Le mercenaire se figea.
Son regard.
Maintenant qu’il comprenait, ça le frappait comme une évidence. Cette haine dévorante, c’était celle qui brûlait dans les pupilles d’Oni Keltien lorsqu’elle l’accusait d’avoir détruit la vie de son père. Sa démarche, sa posture, sa façon de plisser le front quand elle était en colère : absolument tout dans le comportement de cette femme lui hurlait qu’il s’agissait de la fille de Maz. Mais que venait-elle faire dans un endroit pareil, et pourquoi grimer son visage ? Est-ce qu’elle bossait en infiltration pour la police irotienne ? Ce genre de trucs, c’était bon pour les films d’espionnage. Elle ne pouvait pas non plus être là sur ordre de son père. Maz n’aurait jamais mis sa fille chérie en danger.
Perplexe, le mercenaire rangea son terminal et reprit sa progression. Il s’attendait à déboucher dans la cave du bistrot ou dans une salle de jeu clandestine, mais se retrouva dans un second couloir encore plus sinistre que le précédent. Une inscription sur un mur le renseigna sur la véritable nature des lieux.

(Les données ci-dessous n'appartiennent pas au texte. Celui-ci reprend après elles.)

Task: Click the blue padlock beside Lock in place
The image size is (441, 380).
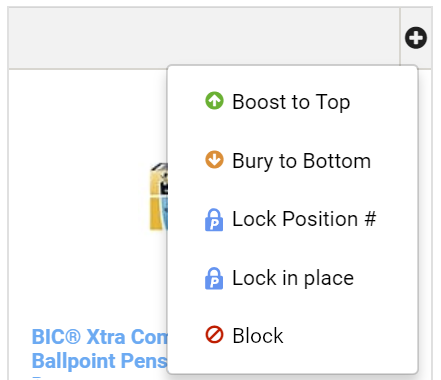Action: [x=214, y=278]
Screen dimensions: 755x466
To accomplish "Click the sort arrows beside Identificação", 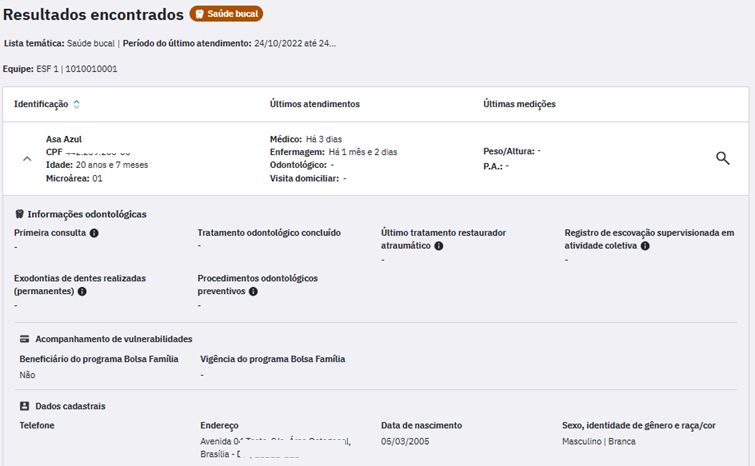I will tap(77, 104).
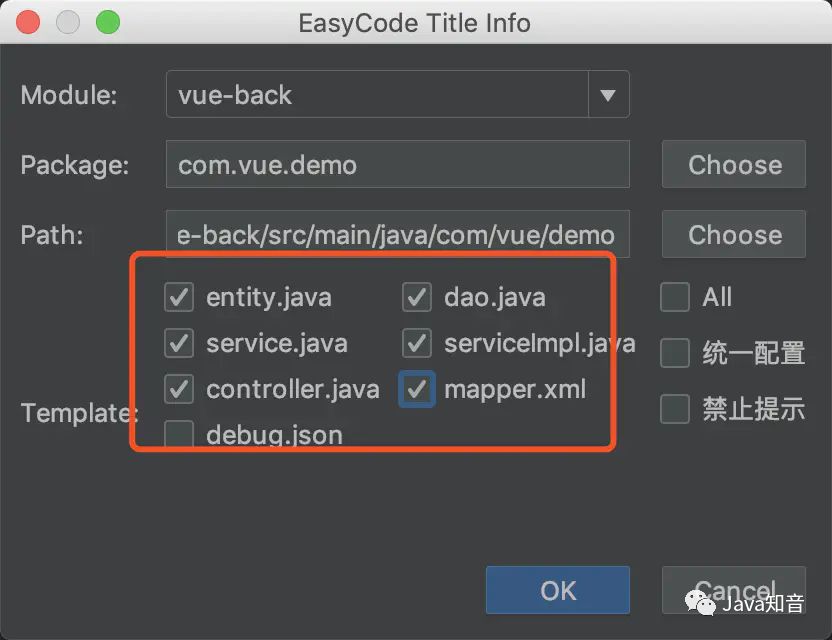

Il se déplaçait dans les tunnels des vieux abris antiatomiques de l’armée. De toute évidence, Willys avait pris le contrôle de ce réseau abandonné et s’en servait pour faire de la contrebande. La lumière tremblante qu’il avait aperçue provenait de plafonniers malades, dont l’éclairage timide rappelait celui des chambres stériles dans les hôpitaux. L’écho des talons d’Oni parvint à ses oreilles et il pressa le pas pour ne pas se faire distancer. Cet endroit était un véritable labyrinthe sans le moindre indice pour se repérer. Par prudence, Feris activa son émetteur et laissa une balise à chaque intersection pour que ses baltringues puissent le suivre.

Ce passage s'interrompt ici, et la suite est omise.